Rufus est bien décidé à faire comprendre à ses souffre-douleurs qu’il est le nouvel Attila ! Une surprise de taille l’attend. Au rendez-vous des prédateurs, dans la savane, la hyène peut compter sur d’autres salopards pour pourrir sa vie. Ceci fait la joie de nos gazelles marquées à vie. Il pensait être le patron des teigneux, le cador de la maltraitance et le voilà minable. Cette fois il rejoint le camp des victimes. La jungle compte un autre malfaisant. Sa bande est bien décidée à lui montrer qui est le maître. Chaque année le dieu de ces vicelards, le prof de gym, organise un concours du plus méchant. Le vainqueur se voit attribuer le titre de roi des harceleurs. Rufus et ses anciennes victimes devront s’unir pour faire face et remporter la coupe d’or des harceleurs. La victoire est loin d’être acquise et l’année promise à de rudes traitements pour les perdants.

Après Middlewest récompensé par le Fauve jeunesse à Angoulême en 2021 (voir critique), Skottie Young revient avec Bully Wars. Il s’inspire de ses souvenirs de jeunesse et des années difficiles pour les transformer en une fiction réjouissante. C’est une manière ludique d’aborder un sujet plus sombre, le harcèlement scolaire. Il joue la carte de l’empathie avec tous ses personnages, y compris les méchants de l’histoire. Il utilise la même arme que dans l’héritage parental de Middlewest. C’est celle du rire, servi par un dessin humoristique aux personnages aussi tordus que la douleur d’Aaron Conley.

Derrière la face délirante du scénario inventif, il nous questionne sur cette épée de Damoclès, le harcèlement scolaire. Elle passe par des figures sympathiques des victimes. Spencer qui possède plus d’un tour dans sa caboche bien remplie, Édith fan de comics qui trouve dans leurs pages l’inspiration pour passer le cap et Ernie qui se réfugie dans son univers de geek pour supporter la tempête.Rufus, devenu victime, comprend qu’il a tout intérêt à s’associer aux petits futés pour s’en sortir.

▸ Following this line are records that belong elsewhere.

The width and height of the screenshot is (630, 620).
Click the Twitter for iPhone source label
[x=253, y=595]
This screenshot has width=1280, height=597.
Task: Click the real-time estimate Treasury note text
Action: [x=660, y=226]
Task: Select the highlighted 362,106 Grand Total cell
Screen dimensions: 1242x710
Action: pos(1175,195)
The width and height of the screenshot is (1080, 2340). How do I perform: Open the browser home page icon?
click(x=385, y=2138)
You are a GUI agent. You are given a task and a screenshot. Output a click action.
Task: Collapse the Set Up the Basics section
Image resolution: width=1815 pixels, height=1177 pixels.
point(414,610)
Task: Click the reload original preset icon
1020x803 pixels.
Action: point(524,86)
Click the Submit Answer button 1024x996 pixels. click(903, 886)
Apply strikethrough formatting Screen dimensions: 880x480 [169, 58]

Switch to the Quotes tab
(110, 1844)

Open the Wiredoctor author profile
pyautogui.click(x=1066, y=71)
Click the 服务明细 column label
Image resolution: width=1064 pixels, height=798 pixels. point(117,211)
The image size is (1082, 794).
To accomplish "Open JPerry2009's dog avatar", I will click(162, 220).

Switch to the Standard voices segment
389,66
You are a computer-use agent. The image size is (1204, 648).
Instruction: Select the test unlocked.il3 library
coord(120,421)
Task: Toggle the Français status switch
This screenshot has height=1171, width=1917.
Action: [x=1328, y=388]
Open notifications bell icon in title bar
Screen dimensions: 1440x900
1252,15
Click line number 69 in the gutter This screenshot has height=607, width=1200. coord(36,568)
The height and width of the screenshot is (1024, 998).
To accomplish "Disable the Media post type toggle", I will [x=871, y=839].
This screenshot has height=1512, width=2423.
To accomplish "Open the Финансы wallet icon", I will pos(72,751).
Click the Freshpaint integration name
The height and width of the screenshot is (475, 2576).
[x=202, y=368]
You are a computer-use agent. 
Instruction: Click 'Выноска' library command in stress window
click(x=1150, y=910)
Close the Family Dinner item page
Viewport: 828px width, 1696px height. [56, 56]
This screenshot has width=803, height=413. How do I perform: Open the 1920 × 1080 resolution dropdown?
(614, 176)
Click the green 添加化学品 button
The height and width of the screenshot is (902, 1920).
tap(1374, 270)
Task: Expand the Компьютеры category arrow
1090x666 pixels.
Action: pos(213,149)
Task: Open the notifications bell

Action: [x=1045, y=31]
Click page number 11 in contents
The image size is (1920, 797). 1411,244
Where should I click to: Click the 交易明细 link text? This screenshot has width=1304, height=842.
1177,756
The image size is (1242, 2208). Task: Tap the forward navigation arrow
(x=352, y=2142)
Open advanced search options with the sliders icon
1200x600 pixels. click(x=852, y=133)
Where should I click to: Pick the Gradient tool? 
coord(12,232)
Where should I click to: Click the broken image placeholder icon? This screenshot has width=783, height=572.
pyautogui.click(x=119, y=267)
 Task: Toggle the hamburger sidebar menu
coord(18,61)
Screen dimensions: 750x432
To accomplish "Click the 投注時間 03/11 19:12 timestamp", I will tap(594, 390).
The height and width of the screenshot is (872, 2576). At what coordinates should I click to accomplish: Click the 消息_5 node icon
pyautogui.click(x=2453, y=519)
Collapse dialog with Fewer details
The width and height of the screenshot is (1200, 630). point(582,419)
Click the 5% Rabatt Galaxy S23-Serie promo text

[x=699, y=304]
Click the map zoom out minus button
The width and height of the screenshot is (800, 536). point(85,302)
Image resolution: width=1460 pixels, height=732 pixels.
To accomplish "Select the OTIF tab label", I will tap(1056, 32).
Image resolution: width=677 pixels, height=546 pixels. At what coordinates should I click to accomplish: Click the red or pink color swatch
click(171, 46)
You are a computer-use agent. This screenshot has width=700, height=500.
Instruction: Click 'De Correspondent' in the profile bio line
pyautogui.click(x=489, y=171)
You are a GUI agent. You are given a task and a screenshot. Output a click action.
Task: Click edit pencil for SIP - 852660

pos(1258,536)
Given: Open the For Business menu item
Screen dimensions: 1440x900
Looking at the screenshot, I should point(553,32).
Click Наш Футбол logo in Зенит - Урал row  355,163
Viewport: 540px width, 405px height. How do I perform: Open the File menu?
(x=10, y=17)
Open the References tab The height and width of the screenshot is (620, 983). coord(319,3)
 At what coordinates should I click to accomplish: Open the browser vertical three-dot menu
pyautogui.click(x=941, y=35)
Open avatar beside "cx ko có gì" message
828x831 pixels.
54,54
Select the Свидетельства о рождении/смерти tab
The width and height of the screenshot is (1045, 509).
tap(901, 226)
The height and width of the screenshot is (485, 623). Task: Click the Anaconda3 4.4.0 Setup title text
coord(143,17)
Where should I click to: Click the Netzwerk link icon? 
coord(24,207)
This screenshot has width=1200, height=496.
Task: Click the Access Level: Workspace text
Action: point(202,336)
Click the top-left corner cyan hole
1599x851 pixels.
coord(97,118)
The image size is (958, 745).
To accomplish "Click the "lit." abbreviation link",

Skottie Young nous démontre, à travers cette fiction, que le dialogue et le vivre ensemble sont bien plus forts. Les mauvais garçons comprennent bien plus tard, une fois adultes, que l’union fait la force. Nous avons tous des compétences, des savoirs, des qualités à partager avec les autres. En deuxième lecture, c’est un regard sur la discrimination, expliquant sa complexité. Nous retrouvons l’univers des séries américaines sur les années lycée avec les belles gueules, les intellos, les geeks, les marginaux, le prof de gym et l’équipe de foot des
costauds. Les muscles ne sont rien sans l’intelligence, et cette dernière a besoin parfois d’un petit coup de pouce des premiers. L’empathie pour tous les personnages et un dialogue aux jeux de mots remarquables finit d’emporter notre adhésion à ce nouvel univers de Skottie Young.